━━━━━ Text block ━━━━━

An Economic Argument

The case for implementing better requirements practices is an economic or business argument, not a philosophical or technical position. Think about how your company’s bottom line is affected by requirements-related problems. Then use that understanding to justify investing in better requirements practices that can pay off for the long term.

A recent case study of requirements failure was the Federal Bureau of Investigation’s new case management software system, called VCF. This project was abandoned after $170 million had been spent because the delivered software was full of defects and off-target functionality. As one investigator wrote:

I suspect what happened with the VCF is that in the rush to put in place a system, you think you got your requirements nailed, but you really don’t. It was a classic case of not getting the requirements sufficiently defined in terms of completeness and correctness from the beginning. And so it required a continuous redefinition of requirements that had a cascading effect on what had already been designed and produced. (Goldstein, Harry. 2005. “Who Killed the Virtual Case File?” IEEE Spectrum 42(9): 24–35).

Numerous studies have examined the effects of errors in requirements on software projects. They consistently find that nearly half of the discovered defects originated as requirement errors. The typical outcome of errors in the requirements is an expectation gap, a difference between what developers build and what customers really need. Clearly, any domain that is the root cause of approximately half of the problems on software projects deserves our attention.

━━━━━ Supplied material ━━━━━

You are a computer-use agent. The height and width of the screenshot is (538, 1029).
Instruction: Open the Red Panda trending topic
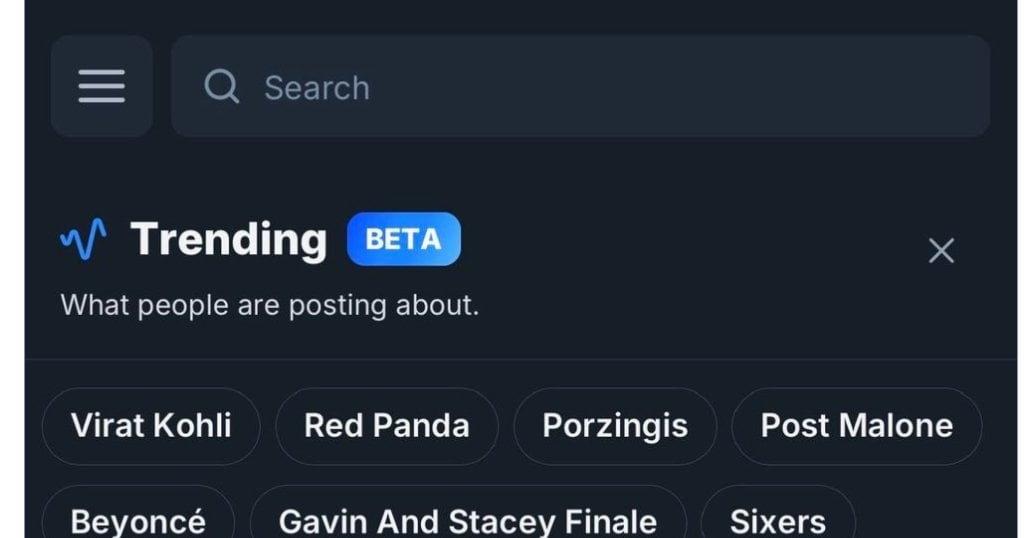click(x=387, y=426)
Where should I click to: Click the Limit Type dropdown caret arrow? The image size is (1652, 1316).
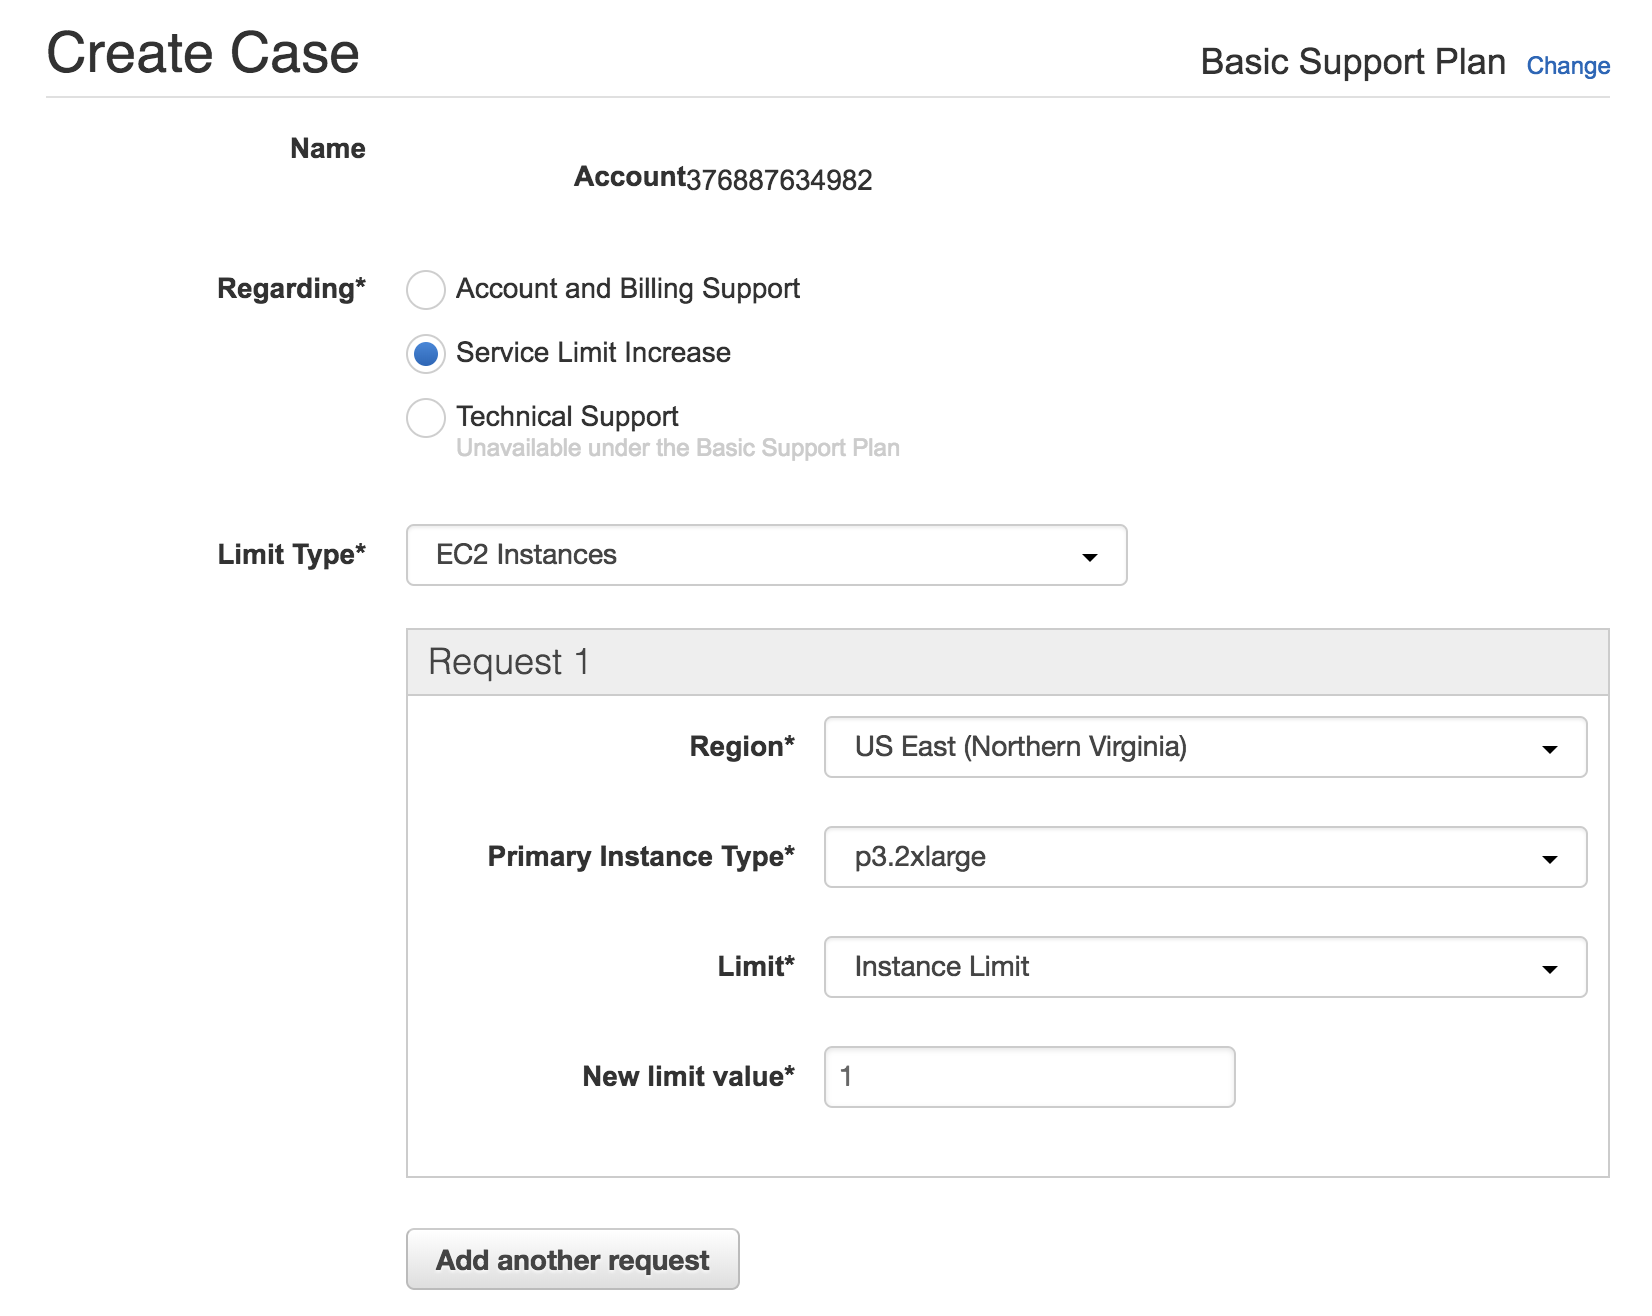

━━━━━

### [What is expected]
Rewrite the text on requirements practices from "A recent case" up to and including "Spectrum 42(9): 24–35).", putting "Virtual Case File" wherever "VCF" appears. You won't need the lines for this.

### [Task answer]
A recent case study of requirements failure was the Federal Bureau of Investigation’s new case management software system, called Virtual Case File. This project was abandoned after $170 million had been spent because the delivered software was full of defects and off-target functionality. As one investigator wrote:

I suspect what happened with the Virtual Case File is that in the rush to put in place a system, you think you got your requirements nailed, but you really don’t. It was a classic case of not getting the requirements sufficiently defined in terms of completeness and correctness from the beginning. And so it required a continuous redefinition of requirements that had a cascading effect on what had already been designed and produced. (Goldstein, Harry. 2005. “Who Killed the Virtual Case File?” IEEE Spectrum 42(9): 24–35).